*Task item*
Below are some entries. Copy each line that holds the string "computer".

━━━━━ Materials provided ━━━━━

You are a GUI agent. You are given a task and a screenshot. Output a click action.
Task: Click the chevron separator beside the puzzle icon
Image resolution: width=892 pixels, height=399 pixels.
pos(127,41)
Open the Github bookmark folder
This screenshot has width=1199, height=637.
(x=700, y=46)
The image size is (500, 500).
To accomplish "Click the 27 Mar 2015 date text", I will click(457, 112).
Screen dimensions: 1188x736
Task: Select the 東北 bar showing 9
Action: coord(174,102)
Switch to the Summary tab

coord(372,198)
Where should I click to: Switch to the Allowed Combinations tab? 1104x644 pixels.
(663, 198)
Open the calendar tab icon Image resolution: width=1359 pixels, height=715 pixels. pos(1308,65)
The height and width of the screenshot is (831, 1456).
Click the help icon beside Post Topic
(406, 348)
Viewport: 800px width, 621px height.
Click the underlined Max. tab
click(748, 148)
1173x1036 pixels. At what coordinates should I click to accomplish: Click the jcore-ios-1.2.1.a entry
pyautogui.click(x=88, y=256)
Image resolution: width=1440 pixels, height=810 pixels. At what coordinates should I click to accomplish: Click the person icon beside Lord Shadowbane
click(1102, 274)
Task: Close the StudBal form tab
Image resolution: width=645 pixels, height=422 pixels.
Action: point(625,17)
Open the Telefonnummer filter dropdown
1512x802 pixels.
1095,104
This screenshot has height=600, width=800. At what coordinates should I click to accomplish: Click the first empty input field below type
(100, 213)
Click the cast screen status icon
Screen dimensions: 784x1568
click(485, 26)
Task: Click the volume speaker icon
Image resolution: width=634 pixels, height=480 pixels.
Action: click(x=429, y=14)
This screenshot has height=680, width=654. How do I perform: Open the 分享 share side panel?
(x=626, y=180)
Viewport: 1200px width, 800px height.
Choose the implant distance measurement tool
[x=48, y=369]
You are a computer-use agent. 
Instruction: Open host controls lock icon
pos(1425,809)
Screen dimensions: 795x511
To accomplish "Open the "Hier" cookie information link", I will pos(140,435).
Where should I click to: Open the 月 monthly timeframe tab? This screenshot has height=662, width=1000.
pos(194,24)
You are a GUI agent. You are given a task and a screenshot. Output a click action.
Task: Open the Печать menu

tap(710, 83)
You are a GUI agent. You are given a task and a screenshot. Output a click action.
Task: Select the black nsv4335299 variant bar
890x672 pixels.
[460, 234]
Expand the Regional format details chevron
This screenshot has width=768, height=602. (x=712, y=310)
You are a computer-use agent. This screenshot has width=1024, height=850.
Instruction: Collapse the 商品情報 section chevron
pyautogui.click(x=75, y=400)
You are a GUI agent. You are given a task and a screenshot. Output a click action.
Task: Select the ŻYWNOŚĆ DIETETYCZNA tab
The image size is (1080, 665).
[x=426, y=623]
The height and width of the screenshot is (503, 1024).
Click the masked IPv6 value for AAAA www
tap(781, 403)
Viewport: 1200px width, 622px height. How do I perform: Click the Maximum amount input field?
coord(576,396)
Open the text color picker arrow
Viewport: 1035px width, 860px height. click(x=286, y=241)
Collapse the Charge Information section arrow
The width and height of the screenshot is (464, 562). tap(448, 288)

━━━━━

*Result below*
You are a computer-use agent. 
You are a computer-use agent. This screenshot has width=1024, height=850.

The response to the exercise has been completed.